Last updated December 7, 2017 at 5:10 pm
What do you get when you combine polio, Ed Sheeran and Kuchipudi dance? Chandana Kolluru’s entry into the world’s best PhD competition, Dance Your PhD.
Returning in 2017 bigger, better and weirder than ever before, the worldwide competition challenges PhD students to explain their thesis using only interpretive dance. As well as presenting research in a way that might not make people’s eyes glaze over, it also answers the age-old question, “Can scientists dance?”
This year 53 scientists answered the call and submitted videos to the competition sponsored by the journal Science and its publisher AAAS, all vying for the $500 cash prize in each of physics, chemistry, biology and social sciences. The overall winner takes home and additional $500, and gets to present their video at the AAAS annual conference in 2018.
The major prize winners will be selected by a panel of renowned scientists and dancers, scoring the finalists on their artistic and scientific merits. However, everyone else also gets a say, with voting now open for the Audience Favourite award. You can vote for your pick of the 12 finalists on the Science website until midnight 30 October.
Dance Your PhD Finalists:
Chemistry
Romain Durand-de Cuttoli from the Université Pierre et Marie Curie in Paris combines experimental dance and Prince’s Purple Rain to illustrate his work on modifying the nicotine receptors in the brain to be able to turn them on or off using different coloured light.

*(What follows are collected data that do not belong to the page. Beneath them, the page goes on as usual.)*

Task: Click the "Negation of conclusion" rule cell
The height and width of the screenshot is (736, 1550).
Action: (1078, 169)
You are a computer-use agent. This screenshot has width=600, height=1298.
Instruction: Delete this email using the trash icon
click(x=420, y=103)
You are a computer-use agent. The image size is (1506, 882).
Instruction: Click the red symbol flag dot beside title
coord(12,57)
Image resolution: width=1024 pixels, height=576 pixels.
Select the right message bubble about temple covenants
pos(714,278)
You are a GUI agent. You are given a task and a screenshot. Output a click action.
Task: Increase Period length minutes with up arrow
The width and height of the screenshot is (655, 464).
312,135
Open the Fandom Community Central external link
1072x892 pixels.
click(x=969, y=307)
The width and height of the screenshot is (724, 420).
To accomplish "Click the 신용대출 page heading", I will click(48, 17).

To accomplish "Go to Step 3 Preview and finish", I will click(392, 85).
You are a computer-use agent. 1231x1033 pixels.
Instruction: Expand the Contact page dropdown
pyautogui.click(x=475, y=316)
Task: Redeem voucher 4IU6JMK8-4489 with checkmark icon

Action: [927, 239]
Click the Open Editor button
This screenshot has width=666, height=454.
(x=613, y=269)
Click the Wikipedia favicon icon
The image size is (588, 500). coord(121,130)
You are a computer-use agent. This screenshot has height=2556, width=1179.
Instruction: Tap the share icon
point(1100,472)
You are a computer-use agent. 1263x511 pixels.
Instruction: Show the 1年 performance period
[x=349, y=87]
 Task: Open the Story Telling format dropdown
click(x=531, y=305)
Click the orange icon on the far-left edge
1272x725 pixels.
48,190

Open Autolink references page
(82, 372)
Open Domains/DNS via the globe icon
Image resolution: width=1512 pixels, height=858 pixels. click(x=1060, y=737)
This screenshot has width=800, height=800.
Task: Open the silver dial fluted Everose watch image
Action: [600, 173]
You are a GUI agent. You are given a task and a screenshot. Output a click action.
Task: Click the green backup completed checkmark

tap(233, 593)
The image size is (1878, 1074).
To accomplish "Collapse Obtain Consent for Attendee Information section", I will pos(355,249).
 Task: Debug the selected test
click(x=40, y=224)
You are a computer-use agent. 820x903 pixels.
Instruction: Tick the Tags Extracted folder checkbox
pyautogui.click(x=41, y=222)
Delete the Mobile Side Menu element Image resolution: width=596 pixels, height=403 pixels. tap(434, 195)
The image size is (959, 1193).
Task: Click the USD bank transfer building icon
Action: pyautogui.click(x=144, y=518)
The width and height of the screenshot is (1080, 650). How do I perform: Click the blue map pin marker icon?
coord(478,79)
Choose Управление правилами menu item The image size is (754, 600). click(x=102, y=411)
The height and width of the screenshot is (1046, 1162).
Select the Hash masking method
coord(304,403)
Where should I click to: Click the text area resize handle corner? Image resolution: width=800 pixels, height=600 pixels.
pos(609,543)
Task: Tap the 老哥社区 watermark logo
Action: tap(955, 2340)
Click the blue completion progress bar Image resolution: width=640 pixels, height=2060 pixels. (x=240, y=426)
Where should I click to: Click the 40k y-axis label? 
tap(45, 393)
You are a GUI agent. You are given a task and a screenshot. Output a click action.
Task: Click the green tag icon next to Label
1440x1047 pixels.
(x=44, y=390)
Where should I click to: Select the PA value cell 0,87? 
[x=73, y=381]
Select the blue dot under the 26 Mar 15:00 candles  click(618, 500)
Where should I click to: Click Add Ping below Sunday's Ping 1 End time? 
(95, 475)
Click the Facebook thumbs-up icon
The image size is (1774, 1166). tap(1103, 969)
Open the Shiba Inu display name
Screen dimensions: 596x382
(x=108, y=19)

Natália Oliveira from Federal University of Pernambuco, Brazil will forever change how you see police forensics with development of a new biosensor probe to identify suspects based on body fluid samples. After this video, we really want to see CSI: Brazil.
Deepti Mathur from Columbia University uses classical and modern Indian dance to show the fate of tumour cells missing an important gene, and how drugs can interfere with these cancer cells.
Internal body clock controls our daily rhythms, and are controlled by activators and repressors generating a 24 hour rhythm. The working of circadian clock inside the cell is performed using Indian theatre theme by Vinodh Ilangovan from the Max Planck Institute for Biophysical Chemistry.
Biology
The Rubin lab from Stony Brook University take a different approach with their version of 90’s hip hop song “Good Vibrations” by Marky Mark and The Funky Bunch. They show that vibration discourages stems cells in the bone marrow from forming fat, and instead, encourages bone formation.
The entry from Chandana Kolluru (Georgia Tech) uses Kuchipudi dance to show her work developing a new vaccination for Polio, which uses a dissolvable patch covered in microneedles.
The complex balance between mussels and sea stars in tidepools is shown using swing dancing by Monica Moritsch from UC Santa Cruz. Sea stars keep mussel populations in check, but as they die off due to disease, mussels begin dominating the environment.
Social Sciences
Judit Pétervári from the Queen Mary University of London explores what happens in people’s head while they are evaluating creative ideas. In her dance, usefulness and originality are struggling with each other to come up with a creative idea.
Ines Van keer of KU Leuven in Belgium examines the interactions between parents and their children with significant cognitive and motor developmental delay.
Physics
Trapeze, mathematics and black light combine to explain the physics of braids in this performance by Nancy Scherich from UC Santa Barbara.
In a ballet epic, Vanessa Smer Barreto from University of Edinburgh examines supernovae from the origins of the universe to search for dark matter.
Apurva Oza from Pierre and Marie Curie University has been working on new technology which could be sent to Jupiter’s moon Europa, to probe for oxygen levels which may support life.
We particularly enjoyed the entries from Natália Oliveira, Romain Durand-de Cuttoli and Nancy Scherich, but cast your vote for your favourite on the Science website.